Screenshot grounding data

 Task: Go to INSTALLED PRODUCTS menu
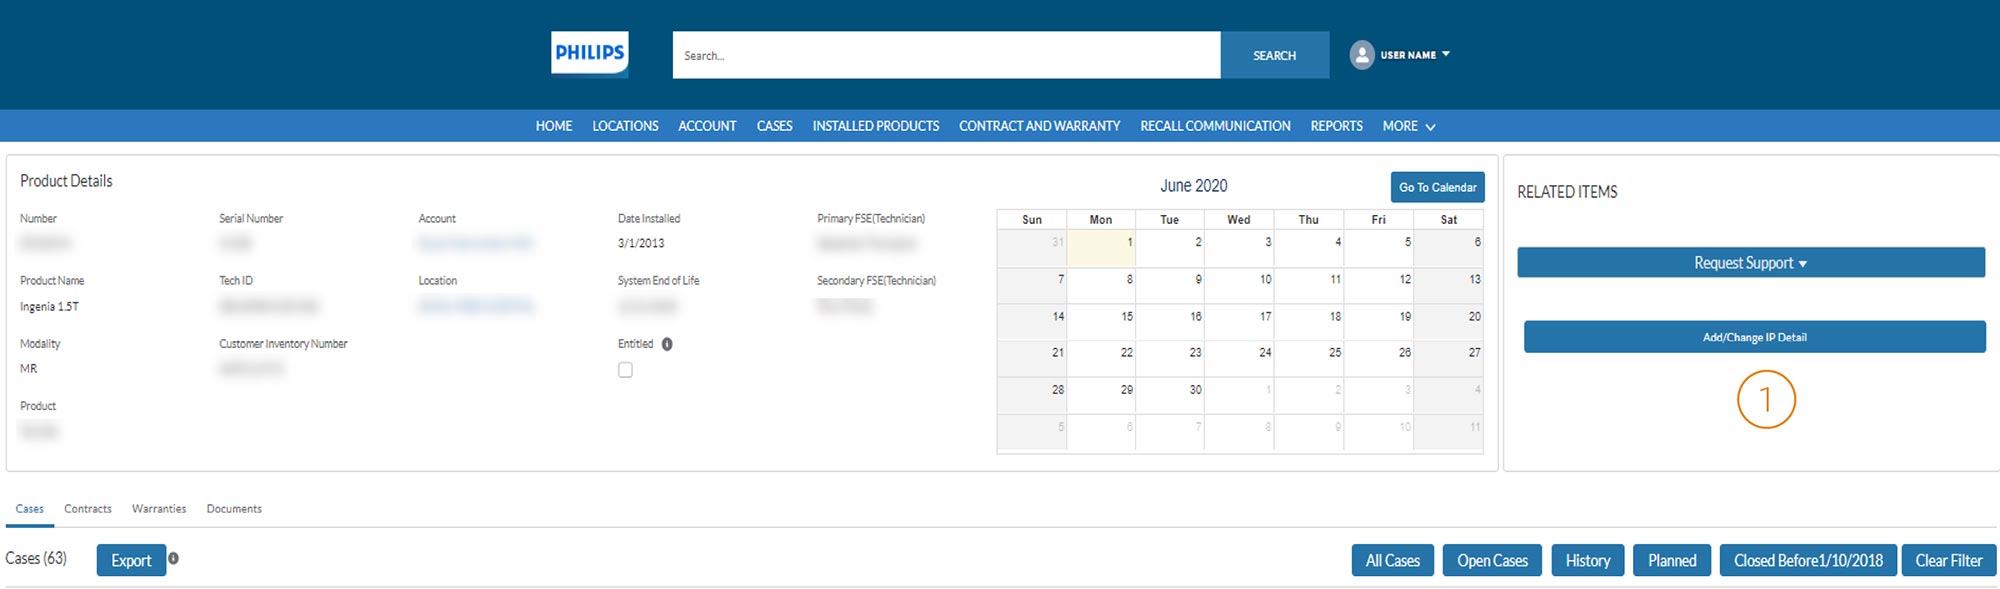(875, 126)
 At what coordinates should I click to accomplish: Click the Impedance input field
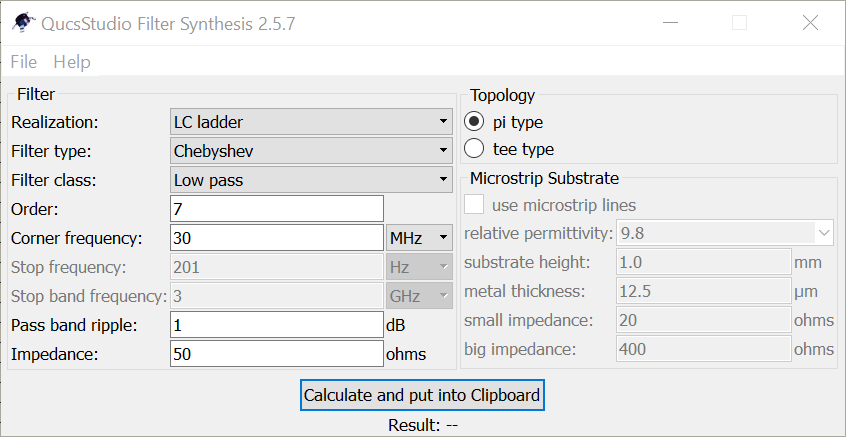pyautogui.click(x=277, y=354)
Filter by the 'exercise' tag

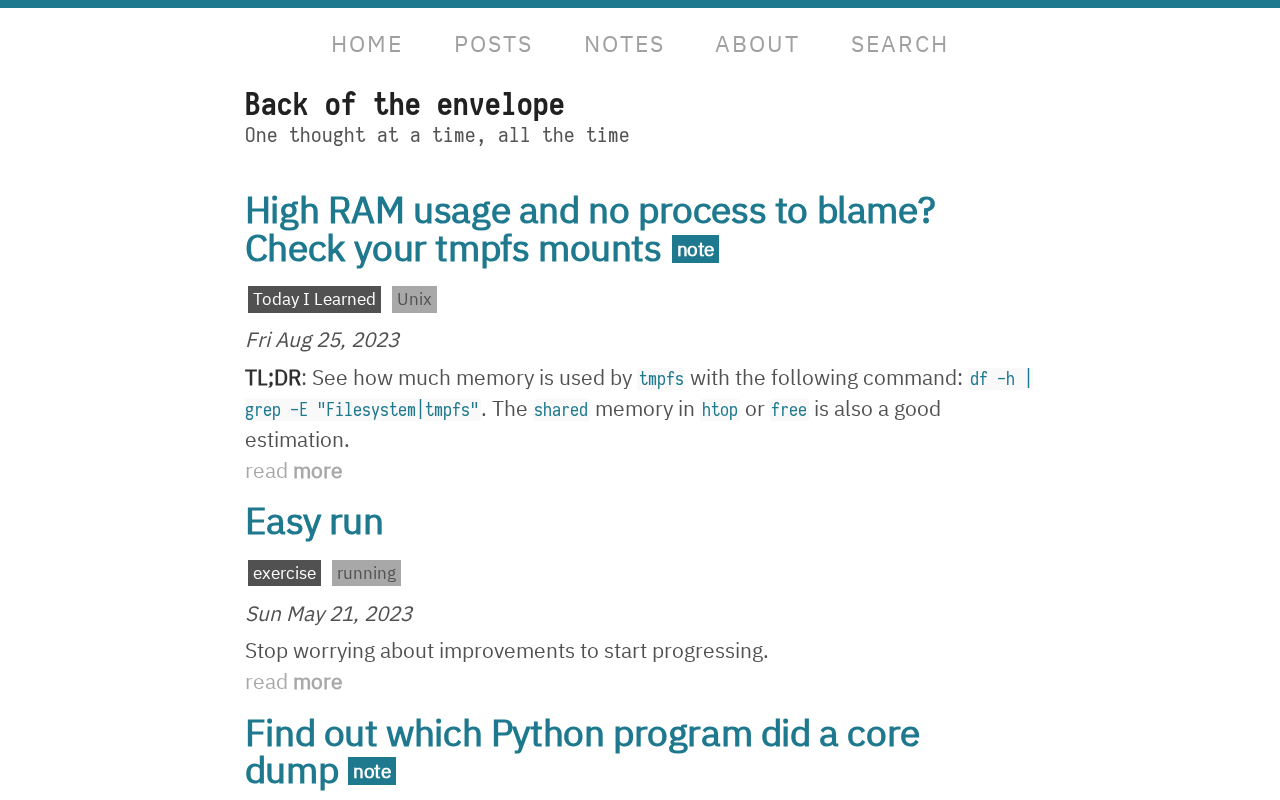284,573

- [What you should do]: I need the entries printed exactly, with each picture left out.

- [Task output]:
 Task: Go to INSTALLED PRODUCTS menu
(875, 126)
 At what coordinates should I click to accomplish: Click the Impedance input field
pyautogui.click(x=277, y=354)
Filter by the 'exercise' tag

284,573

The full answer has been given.